Pubblicato il 29 settembre 2012 10:31 | Ultimo aggiornamento: 29 settembre 2012 17:03

Stefania Prestigiacomo (Foto Lapresse)

ROMA – E’ “disgustata” Stefania Prestigiacomo quando dice addio. Addio al Pdl, addio al sogno berlusconiano. Forse un futuro con i centristi di Fini e Casini. Ma oggi, solo l’amarezza “per un partito che non c’è più. Del sogno berlusconiano non c’è più traccia. Siamo circondati da piccoli gruppo di potere che passano le giornate a litigare”. I maligni dicono: se ne va perché sa che non sarà rieletta. Ma lei giura che con Berlusconi il rapporto è sempre ottimo.

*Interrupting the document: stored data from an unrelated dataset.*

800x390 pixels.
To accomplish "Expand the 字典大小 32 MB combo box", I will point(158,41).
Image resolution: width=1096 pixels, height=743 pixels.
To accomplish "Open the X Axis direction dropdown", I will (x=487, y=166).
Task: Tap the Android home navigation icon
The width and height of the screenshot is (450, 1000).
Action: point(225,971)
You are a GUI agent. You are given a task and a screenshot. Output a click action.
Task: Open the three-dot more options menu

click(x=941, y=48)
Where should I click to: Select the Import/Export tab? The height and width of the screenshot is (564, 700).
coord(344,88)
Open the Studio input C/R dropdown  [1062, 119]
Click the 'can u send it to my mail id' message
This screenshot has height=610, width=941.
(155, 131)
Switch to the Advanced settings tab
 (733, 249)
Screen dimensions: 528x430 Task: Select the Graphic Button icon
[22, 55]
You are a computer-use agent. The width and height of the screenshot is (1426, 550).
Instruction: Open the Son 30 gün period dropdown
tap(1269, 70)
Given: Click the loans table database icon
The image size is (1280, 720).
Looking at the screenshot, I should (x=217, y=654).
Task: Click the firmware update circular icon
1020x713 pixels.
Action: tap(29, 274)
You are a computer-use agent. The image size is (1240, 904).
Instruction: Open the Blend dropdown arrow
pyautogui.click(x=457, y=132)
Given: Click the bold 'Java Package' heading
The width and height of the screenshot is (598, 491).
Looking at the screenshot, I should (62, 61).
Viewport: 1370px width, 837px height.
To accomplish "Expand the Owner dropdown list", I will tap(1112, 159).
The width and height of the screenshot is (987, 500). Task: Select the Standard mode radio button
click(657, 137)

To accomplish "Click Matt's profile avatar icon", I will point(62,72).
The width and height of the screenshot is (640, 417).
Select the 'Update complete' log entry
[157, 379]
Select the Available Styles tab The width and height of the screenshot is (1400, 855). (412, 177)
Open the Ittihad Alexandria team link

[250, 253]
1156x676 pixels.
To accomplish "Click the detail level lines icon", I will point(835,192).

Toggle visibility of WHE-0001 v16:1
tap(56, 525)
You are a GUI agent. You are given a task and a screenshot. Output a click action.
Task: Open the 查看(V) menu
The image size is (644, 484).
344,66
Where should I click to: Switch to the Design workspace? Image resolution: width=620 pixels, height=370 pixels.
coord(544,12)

Spina nel fianco proprio nel giorno del suo compleanno: sabato Silvio festeggia 76 anni in Provenza, a casa della figlia Marina. E nel partito c’è chi giura che non saranno in molti a rimpiangerla. Il passo indietro l’aveva tentato, Stefania, già negli ultimi tempi del governo Berlusconi. Anche lì parlò di faide interne, di coordinatori Pdl poco sensibili alle sue istanze.

Entrata in Parlamento con Forza Italia nel ’94 poco più che trentenne, nel 2005 passò agli annali il suo pianto in Aula quando la Camera affossò la legge sulle quote rosa. Oggi l’addio. E potrebbe non essere la sola: anche Mara Carfagna potrebbe essere tentata dai centristi.